Il terremoto che
ha colpito il Giappone il 16 luglio scorso ha riproposto in
termini molto chiari la questione della sicurezza delle centrali
nucleari, a 21 anni dal disastro di Chernobyl. Nella più
grande centrale atomica del mondo, quella di Kashiwazaki-Kariwa,
il sisma ha innescato un incendio in un trasformatore di elettricità
ed ha provocato una fuoriuscita di ‘acqua contenente
materia radioattiva’. La compagnia che gestisce l’impianto
– Tepco, primo produttore di elettricità dell’Asia
– si è ovviamente preoccupata di tranquillizzare
immediatamente la popolazione, comunicando dati che si sono
rivelati successivamente falsi, confermando in questo il proprio
atteggiamento manipolatorio: nel 2002 Tepco era già
finita al centro di uno scandalo per la falsificazione sistematica
dei dati sulla sicurezza dei suoi impianti nucleari. Nello
stesso periodo la polizia tedesca ha perquisito l’impianto
nucleare di Krummel alla ricerca di documenti che i gestori
rifiutano di consegnare, ostacolando gli accertamenti su un
incidente avvenuto il 28 giugno nella centrale. Un ulteriore
esempio di quale rispetto nutrano le compagnie elettronucleari
nei confronti delle popolazioni.

**Compiti ed esercizi:**
1. Traduci in inglese questa frase del testo sul terremoto in Giappone e la sicurezza nucleare: "Nello stesso periodo la polizia tedesca ha perquisito l’impianto nucleare di Krummel alla ricerca di documenti che i gestori rifiutano di consegnare, ostacolando gli accertamenti su un incidente avvenuto il 28 giugno nella centrale."
2. Nel testo sul terremoto in Giappone e la sicurezza nucleare, per quale motivo Tepco era finita al centro di uno scandalo nel 2002?
3. Prosegui il testo sul terremoto in Giappone e la sicurezza nucleare a partire dalla sua ultima frase.

**Segmento di dati:**
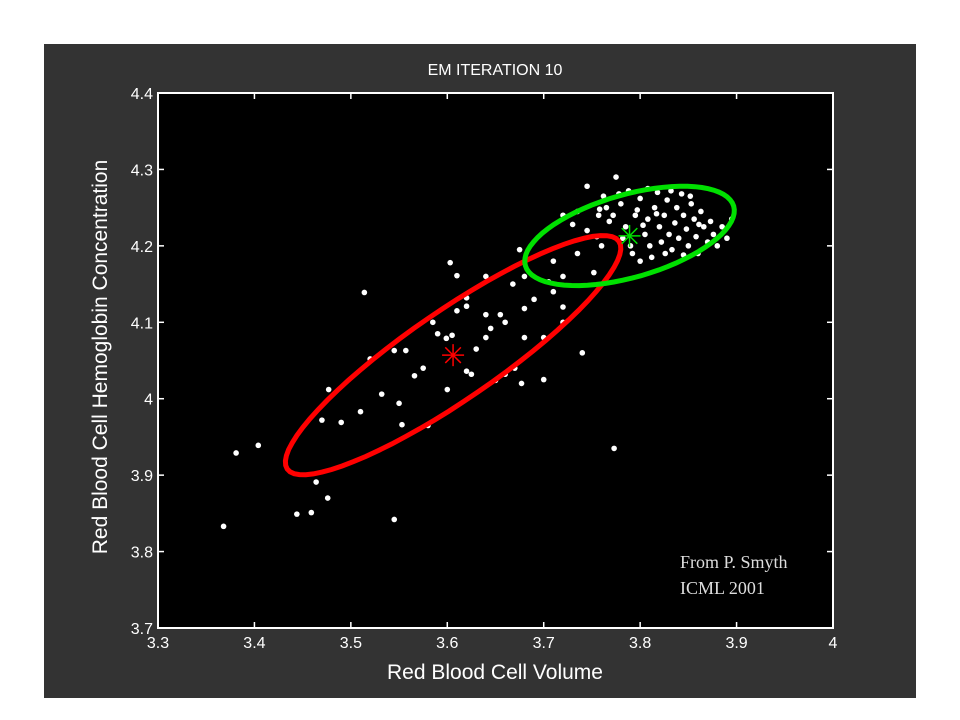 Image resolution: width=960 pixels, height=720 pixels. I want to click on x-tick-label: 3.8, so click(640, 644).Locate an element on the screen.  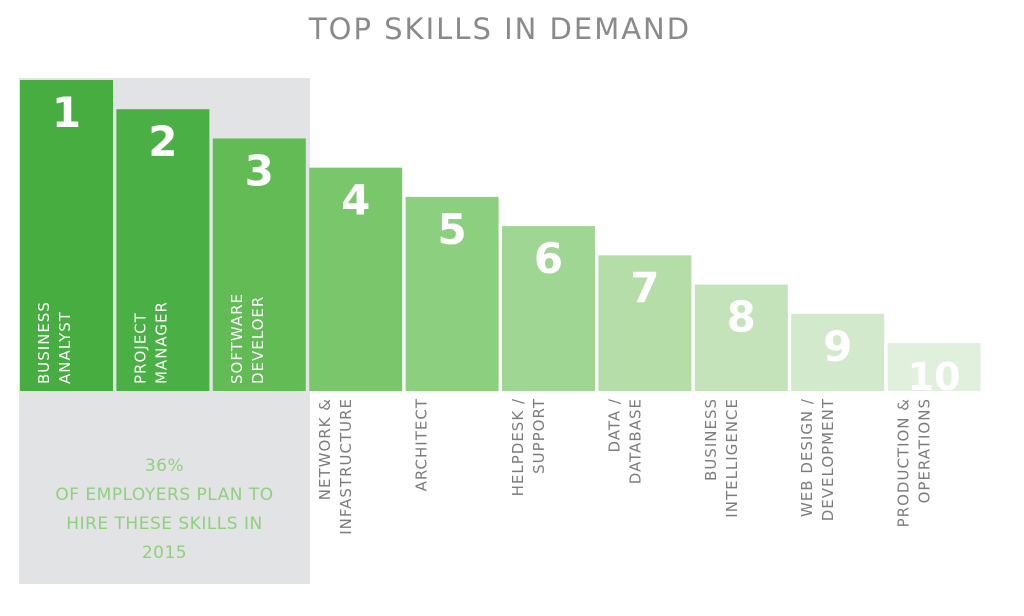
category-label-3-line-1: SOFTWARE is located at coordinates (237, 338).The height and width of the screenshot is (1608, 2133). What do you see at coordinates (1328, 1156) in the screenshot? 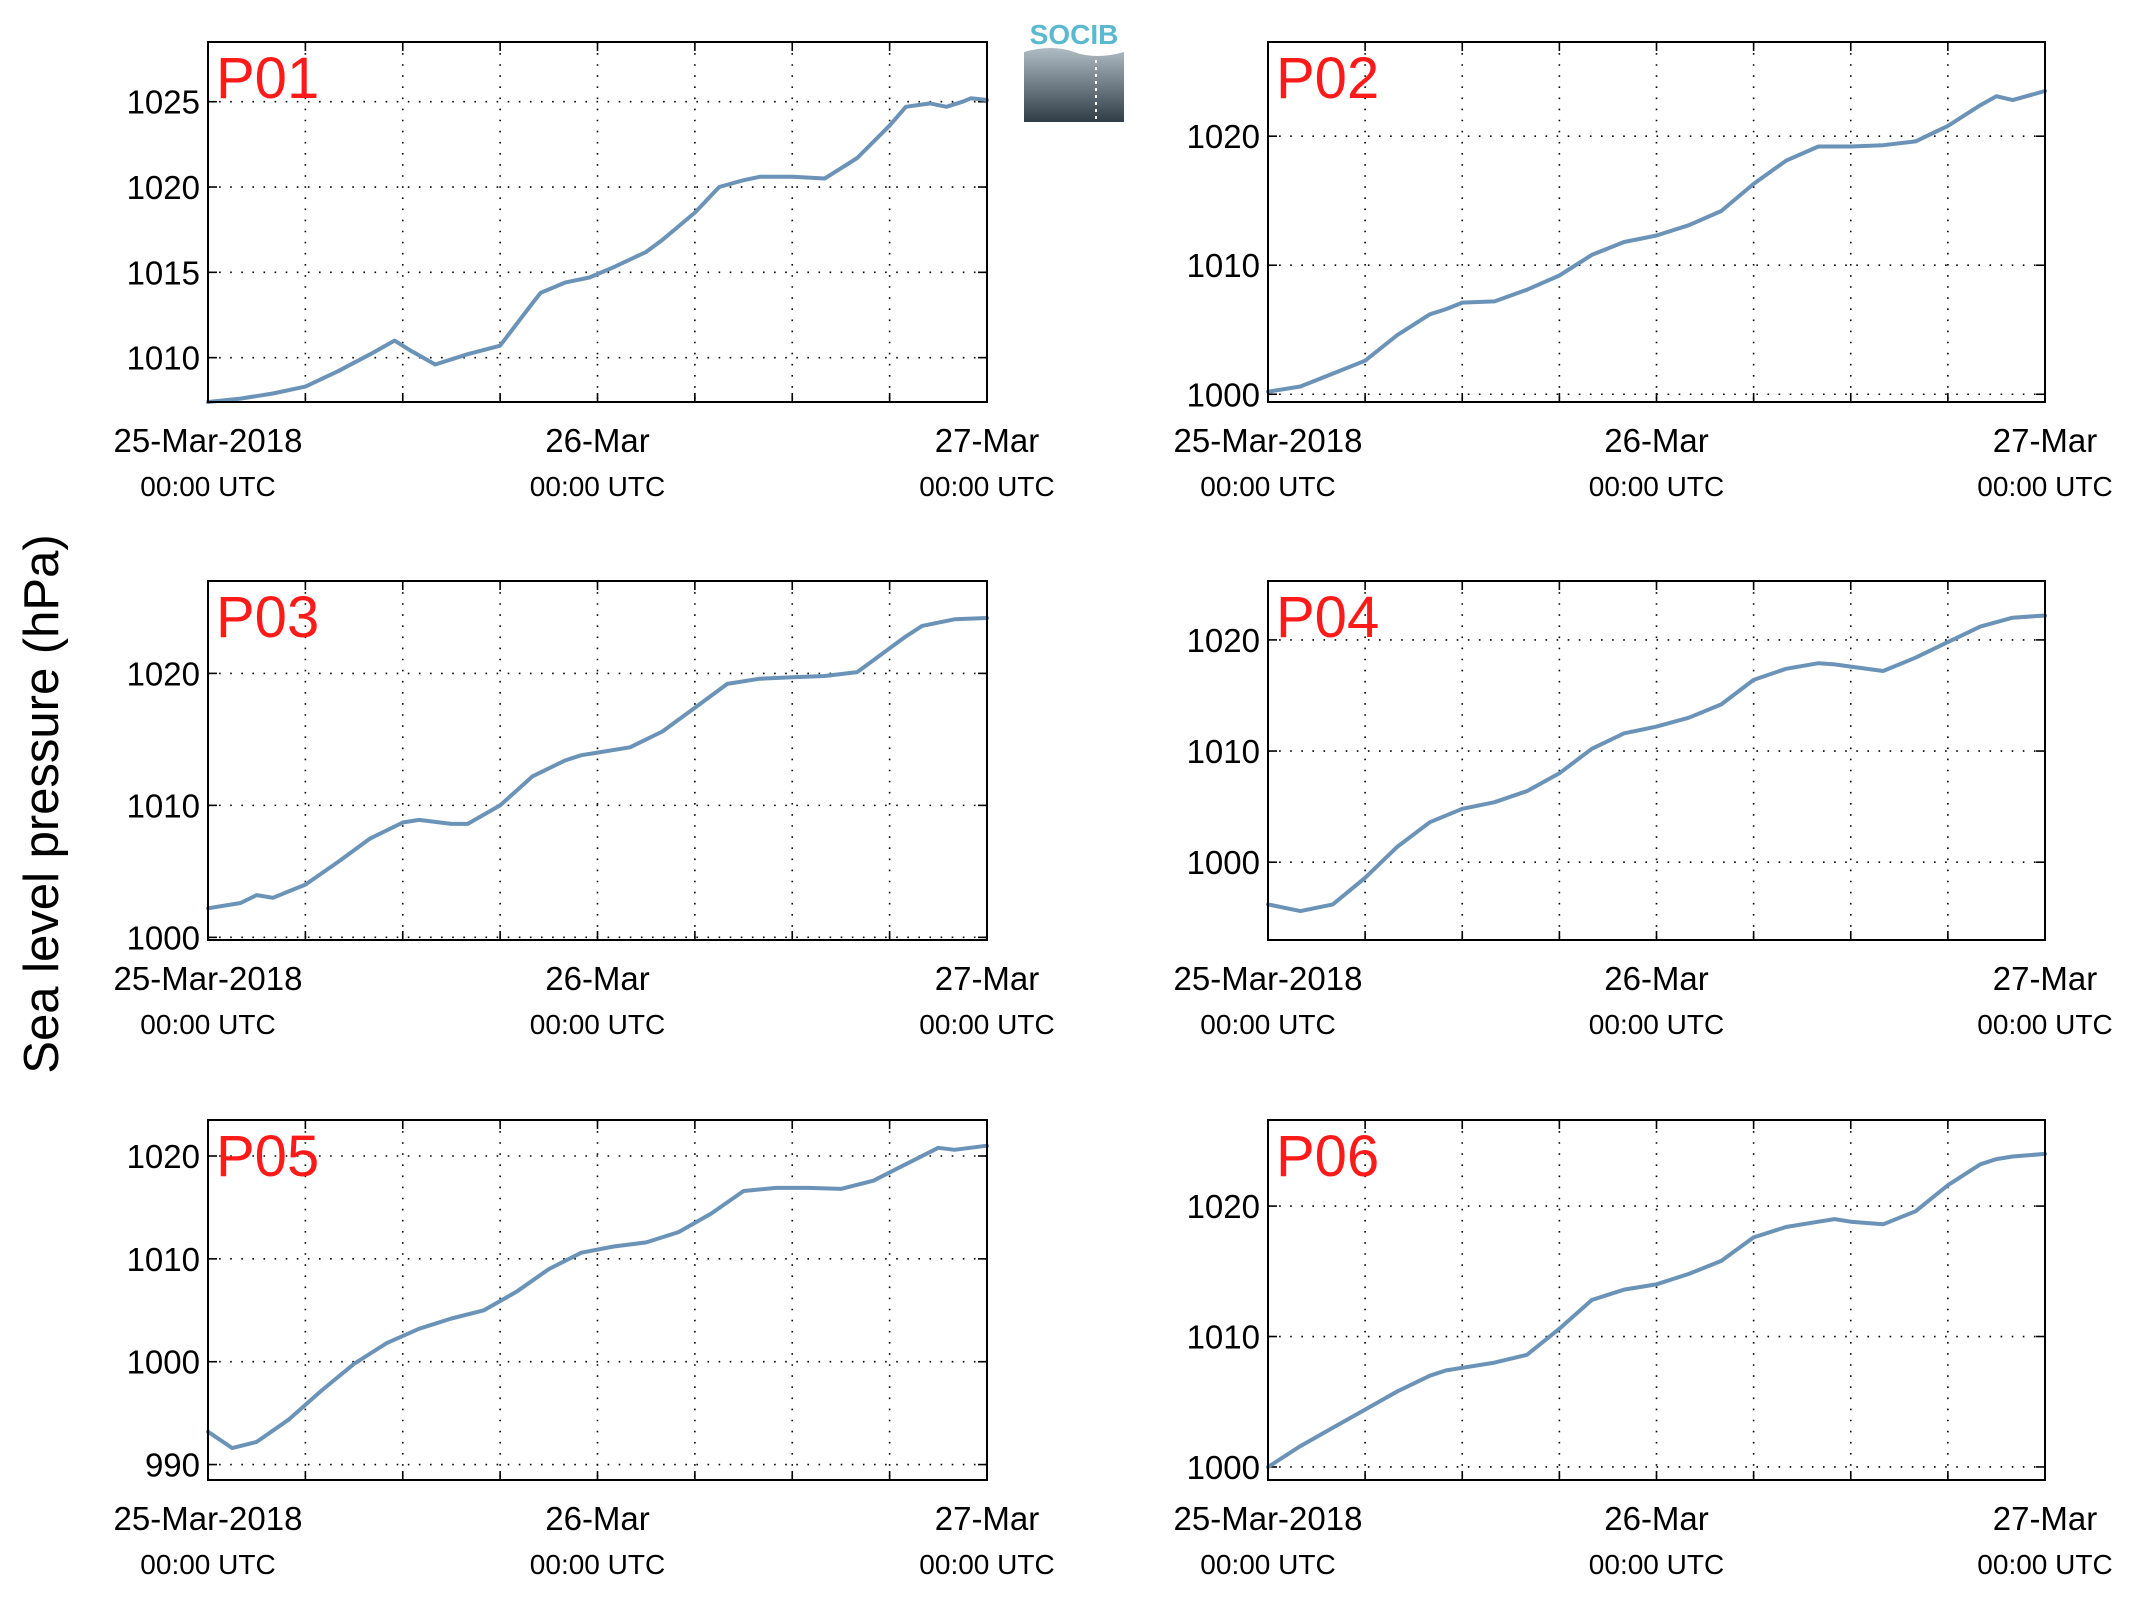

**Risultati degli esercizi:**
1. In the same period, German police searched the Krummel nuclear plant looking for documents that the operators refuse to hand over, obstructing the investigation into an accident that occurred at the plant on June 28.

2. Per la falsificazione sistematica dei dati sulla sicurezza dei suoi impianti nucleari.

3.
Quello che è successo in Giappone dovrebbe smentire
i paladini ad ogni costo del nucleare, quelli che hanno sempre
sostenuto che le 55 centrali nipponiche, costruite su un territorio
altamente sismico, sono la dimostrazione delle capacità
costruttive dell’ingegneria nucleare. La stessa Tepco
ha dovuto ammettere che la sua centrale era stata progettata
per resistere ai terremoti, ma fino ad una certa intensità,
evidenziando il fatto che non esistono centrali intrinsecamente
sicure Ma i paladini non demordono: c’è chi si
richiama al presidente Lula che vuole costruire un terzo reattore
in Brasile, per sbeffeggiare gli ambientalisti nostrani, chi
prospetta la costruzione di impianti in grotte scavate sotto
le montagne per abbinare sia la fase produttiva che lo smaltimento
delle scorie; addirittura Benedetto XVI si è scomodato
per invitare alla costruzione di nuovi centrali nucleari e
ad ‘accrescere il contributo dell’energia atomica
alle cause della pace’ e il famoso oncologo Veronesi
si sta spendendo sullo stesso fronte, cercando di convincere
il premio Nobel per la fisica Rubbia, decisamente contrario.
Una risposta seducente
In tempi di guerra per il controllo delle risorse energetiche
e di mutamenti climatici vistosi che prospettano scenari inquietanti,
se non catastrofici, per tutte le specie viventi su questo
pianeta, era inevitabile che di energia nucleare si tornasse
a parlare.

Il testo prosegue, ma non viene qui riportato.